Restate the whole of the data verbatim, omitting nothing.

[Dataset entries]
_ _ _ _
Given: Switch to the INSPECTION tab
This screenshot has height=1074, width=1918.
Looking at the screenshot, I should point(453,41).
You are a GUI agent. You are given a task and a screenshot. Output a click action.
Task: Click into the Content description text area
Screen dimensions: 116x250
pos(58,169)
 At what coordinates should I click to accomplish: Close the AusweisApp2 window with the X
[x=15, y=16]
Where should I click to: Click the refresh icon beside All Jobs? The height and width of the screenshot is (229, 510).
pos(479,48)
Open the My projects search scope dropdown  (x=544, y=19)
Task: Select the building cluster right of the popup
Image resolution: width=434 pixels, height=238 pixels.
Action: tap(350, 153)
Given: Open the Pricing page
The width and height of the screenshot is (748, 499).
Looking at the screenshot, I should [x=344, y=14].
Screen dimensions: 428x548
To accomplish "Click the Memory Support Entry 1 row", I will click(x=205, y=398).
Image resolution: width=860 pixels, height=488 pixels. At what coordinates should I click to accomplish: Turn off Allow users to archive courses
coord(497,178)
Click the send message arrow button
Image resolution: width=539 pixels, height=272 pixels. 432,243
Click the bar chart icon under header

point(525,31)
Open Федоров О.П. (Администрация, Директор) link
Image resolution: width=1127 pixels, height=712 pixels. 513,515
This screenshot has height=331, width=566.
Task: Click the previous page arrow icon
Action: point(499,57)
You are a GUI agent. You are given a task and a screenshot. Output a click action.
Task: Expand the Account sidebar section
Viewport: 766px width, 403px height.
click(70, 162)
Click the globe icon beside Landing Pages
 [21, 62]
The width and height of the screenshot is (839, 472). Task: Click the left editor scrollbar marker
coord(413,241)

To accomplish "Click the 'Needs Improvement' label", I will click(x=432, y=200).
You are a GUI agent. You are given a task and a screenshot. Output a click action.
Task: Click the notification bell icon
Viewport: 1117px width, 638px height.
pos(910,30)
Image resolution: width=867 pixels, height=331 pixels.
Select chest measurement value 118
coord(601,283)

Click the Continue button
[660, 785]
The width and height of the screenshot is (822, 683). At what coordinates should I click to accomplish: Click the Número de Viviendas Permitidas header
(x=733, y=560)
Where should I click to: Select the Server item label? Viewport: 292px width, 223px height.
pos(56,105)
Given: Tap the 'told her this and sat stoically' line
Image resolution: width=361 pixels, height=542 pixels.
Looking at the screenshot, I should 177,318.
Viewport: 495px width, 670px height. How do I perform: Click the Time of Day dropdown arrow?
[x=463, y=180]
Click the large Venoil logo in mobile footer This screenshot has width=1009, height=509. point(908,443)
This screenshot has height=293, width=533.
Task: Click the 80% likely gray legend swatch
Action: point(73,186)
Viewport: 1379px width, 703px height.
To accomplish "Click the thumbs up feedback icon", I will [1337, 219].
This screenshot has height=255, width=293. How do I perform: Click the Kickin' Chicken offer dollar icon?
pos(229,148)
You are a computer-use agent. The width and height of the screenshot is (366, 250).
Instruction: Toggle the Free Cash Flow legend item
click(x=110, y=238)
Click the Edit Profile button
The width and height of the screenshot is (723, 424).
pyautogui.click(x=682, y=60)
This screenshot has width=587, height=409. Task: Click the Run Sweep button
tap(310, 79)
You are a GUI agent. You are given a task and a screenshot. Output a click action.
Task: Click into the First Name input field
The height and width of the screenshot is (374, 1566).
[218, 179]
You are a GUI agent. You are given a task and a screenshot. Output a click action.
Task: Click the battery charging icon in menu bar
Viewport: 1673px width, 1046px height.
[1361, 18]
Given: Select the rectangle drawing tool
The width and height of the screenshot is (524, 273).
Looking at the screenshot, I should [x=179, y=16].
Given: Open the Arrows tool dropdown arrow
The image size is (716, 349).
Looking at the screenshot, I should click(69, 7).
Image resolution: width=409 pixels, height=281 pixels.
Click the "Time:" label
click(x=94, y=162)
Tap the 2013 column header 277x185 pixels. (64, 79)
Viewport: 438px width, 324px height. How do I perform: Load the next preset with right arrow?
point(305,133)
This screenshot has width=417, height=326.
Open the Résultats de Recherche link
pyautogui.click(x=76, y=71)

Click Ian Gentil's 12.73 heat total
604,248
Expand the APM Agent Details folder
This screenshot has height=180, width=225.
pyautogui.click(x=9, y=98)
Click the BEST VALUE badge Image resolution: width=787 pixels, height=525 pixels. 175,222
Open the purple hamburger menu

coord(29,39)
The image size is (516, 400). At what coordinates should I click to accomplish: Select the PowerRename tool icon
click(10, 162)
_ _ _ _
* [Your response]
Given: Switch to the INSPECTION tab
This screenshot has height=1074, width=1918.
Looking at the screenshot, I should point(453,41).
You are a GUI agent. You are given a task and a screenshot. Output a click action.
Task: Click into the Content description text area
Screen dimensions: 116x250
pos(58,169)
 At what coordinates should I click to accomplish: Close the AusweisApp2 window with the X
[x=15, y=16]
Where should I click to: Click the refresh icon beside All Jobs? The height and width of the screenshot is (229, 510).
pos(479,48)
Open the My projects search scope dropdown  (x=544, y=19)
Task: Select the building cluster right of the popup
Image resolution: width=434 pixels, height=238 pixels.
Action: tap(350, 153)
Given: Open the Pricing page
The width and height of the screenshot is (748, 499).
Looking at the screenshot, I should [x=344, y=14].
Screen dimensions: 428x548
To accomplish "Click the Memory Support Entry 1 row", I will click(x=205, y=398).
Image resolution: width=860 pixels, height=488 pixels. At what coordinates should I click to accomplish: Turn off Allow users to archive courses
coord(497,178)
Click the send message arrow button
Image resolution: width=539 pixels, height=272 pixels. 432,243
Click the bar chart icon under header

point(525,31)
Open Федоров О.П. (Администрация, Директор) link
Image resolution: width=1127 pixels, height=712 pixels. 513,515
This screenshot has height=331, width=566.
Task: Click the previous page arrow icon
Action: point(499,57)
You are a GUI agent. You are given a task and a screenshot. Output a click action.
Task: Expand the Account sidebar section
Viewport: 766px width, 403px height.
click(70, 162)
Click the globe icon beside Landing Pages
 [21, 62]
The width and height of the screenshot is (839, 472). Task: Click the left editor scrollbar marker
coord(413,241)

To accomplish "Click the 'Needs Improvement' label", I will click(x=432, y=200).
You are a GUI agent. You are given a task and a screenshot. Output a click action.
Task: Click the notification bell icon
Viewport: 1117px width, 638px height.
pos(910,30)
Image resolution: width=867 pixels, height=331 pixels.
Select chest measurement value 118
coord(601,283)

Click the Continue button
[660, 785]
The width and height of the screenshot is (822, 683). At what coordinates should I click to accomplish: Click the Número de Viviendas Permitidas header
(x=733, y=560)
Where should I click to: Select the Server item label? Viewport: 292px width, 223px height.
pos(56,105)
Given: Tap the 'told her this and sat stoically' line
Image resolution: width=361 pixels, height=542 pixels.
Looking at the screenshot, I should 177,318.
Viewport: 495px width, 670px height. How do I perform: Click the Time of Day dropdown arrow?
[x=463, y=180]
Click the large Venoil logo in mobile footer This screenshot has width=1009, height=509. point(908,443)
This screenshot has height=293, width=533.
Task: Click the 80% likely gray legend swatch
Action: point(73,186)
Viewport: 1379px width, 703px height.
To accomplish "Click the thumbs up feedback icon", I will [1337, 219].
This screenshot has height=255, width=293. How do I perform: Click the Kickin' Chicken offer dollar icon?
pos(229,148)
You are a computer-use agent. The width and height of the screenshot is (366, 250).
Instruction: Toggle the Free Cash Flow legend item
click(x=110, y=238)
Click the Edit Profile button
The width and height of the screenshot is (723, 424).
pyautogui.click(x=682, y=60)
This screenshot has width=587, height=409. Task: Click the Run Sweep button
tap(310, 79)
You are a GUI agent. You are given a task and a screenshot. Output a click action.
Task: Click into the First Name input field
The height and width of the screenshot is (374, 1566).
[218, 179]
You are a GUI agent. You are given a task and a screenshot. Output a click action.
Task: Click the battery charging icon in menu bar
Viewport: 1673px width, 1046px height.
[1361, 18]
Given: Select the rectangle drawing tool
The width and height of the screenshot is (524, 273).
Looking at the screenshot, I should [x=179, y=16].
Given: Open the Arrows tool dropdown arrow
The image size is (716, 349).
Looking at the screenshot, I should click(69, 7).
Image resolution: width=409 pixels, height=281 pixels.
Click the "Time:" label
click(x=94, y=162)
Tap the 2013 column header 277x185 pixels. (64, 79)
Viewport: 438px width, 324px height. How do I perform: Load the next preset with right arrow?
point(305,133)
This screenshot has width=417, height=326.
Open the Résultats de Recherche link
pyautogui.click(x=76, y=71)

Click Ian Gentil's 12.73 heat total
604,248
Expand the APM Agent Details folder
This screenshot has height=180, width=225.
pyautogui.click(x=9, y=98)
Click the BEST VALUE badge Image resolution: width=787 pixels, height=525 pixels. 175,222
Open the purple hamburger menu

coord(29,39)
The image size is (516, 400). At what coordinates should I click to accomplish: Select the PowerRename tool icon
click(10, 162)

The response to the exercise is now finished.